## Source records
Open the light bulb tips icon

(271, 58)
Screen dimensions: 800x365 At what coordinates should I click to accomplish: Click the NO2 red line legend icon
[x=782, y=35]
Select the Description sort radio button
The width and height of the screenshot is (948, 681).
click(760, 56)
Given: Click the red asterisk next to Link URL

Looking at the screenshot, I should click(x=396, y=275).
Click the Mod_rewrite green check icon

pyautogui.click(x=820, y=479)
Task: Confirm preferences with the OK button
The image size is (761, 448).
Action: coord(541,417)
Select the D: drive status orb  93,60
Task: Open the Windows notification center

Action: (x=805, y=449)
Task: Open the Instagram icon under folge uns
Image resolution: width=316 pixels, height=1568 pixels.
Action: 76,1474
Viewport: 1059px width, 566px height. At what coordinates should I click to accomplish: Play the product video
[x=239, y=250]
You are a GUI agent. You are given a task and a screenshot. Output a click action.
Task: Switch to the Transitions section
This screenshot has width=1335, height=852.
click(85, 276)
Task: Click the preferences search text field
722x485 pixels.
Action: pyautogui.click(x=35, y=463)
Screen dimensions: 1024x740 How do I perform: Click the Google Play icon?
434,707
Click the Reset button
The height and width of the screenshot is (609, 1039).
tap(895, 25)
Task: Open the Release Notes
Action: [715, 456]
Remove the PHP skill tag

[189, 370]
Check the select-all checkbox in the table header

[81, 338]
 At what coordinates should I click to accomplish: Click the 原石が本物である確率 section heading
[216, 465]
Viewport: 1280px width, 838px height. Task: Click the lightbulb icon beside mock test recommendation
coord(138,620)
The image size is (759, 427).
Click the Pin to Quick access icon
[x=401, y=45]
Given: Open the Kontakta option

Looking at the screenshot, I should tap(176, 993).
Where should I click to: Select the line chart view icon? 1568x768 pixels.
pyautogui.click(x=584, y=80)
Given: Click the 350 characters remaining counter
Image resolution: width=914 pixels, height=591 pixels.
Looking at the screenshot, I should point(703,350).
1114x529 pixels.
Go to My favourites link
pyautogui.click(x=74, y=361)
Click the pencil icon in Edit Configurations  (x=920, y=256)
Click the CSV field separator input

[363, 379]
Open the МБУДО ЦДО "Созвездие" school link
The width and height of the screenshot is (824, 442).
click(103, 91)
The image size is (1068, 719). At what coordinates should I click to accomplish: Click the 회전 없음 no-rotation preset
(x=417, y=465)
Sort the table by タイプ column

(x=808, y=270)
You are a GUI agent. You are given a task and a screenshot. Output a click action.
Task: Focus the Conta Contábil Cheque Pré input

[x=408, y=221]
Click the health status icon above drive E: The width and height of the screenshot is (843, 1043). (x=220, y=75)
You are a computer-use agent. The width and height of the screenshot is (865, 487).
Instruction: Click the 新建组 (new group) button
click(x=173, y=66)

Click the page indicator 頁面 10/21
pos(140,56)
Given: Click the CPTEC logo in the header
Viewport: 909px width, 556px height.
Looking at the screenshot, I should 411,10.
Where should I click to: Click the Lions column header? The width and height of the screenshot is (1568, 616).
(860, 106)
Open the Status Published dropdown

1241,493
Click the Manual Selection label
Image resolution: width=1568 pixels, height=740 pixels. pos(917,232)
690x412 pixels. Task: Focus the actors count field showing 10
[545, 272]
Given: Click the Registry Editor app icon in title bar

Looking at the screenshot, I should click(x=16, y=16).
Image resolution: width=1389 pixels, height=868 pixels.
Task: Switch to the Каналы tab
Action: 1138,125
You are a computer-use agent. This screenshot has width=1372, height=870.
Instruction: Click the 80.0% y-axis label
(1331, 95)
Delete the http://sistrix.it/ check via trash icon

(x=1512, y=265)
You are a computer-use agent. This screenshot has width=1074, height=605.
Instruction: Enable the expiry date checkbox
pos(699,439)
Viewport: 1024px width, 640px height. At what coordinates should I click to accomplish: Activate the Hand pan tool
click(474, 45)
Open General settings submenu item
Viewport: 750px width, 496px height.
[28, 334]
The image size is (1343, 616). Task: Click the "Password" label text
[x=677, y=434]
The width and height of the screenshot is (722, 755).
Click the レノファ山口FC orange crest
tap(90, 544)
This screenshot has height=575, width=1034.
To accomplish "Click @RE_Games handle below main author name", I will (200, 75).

## What you are asked to do
A single number is the expected answer: how many lines of the entries contain "drive".

## Written answer
2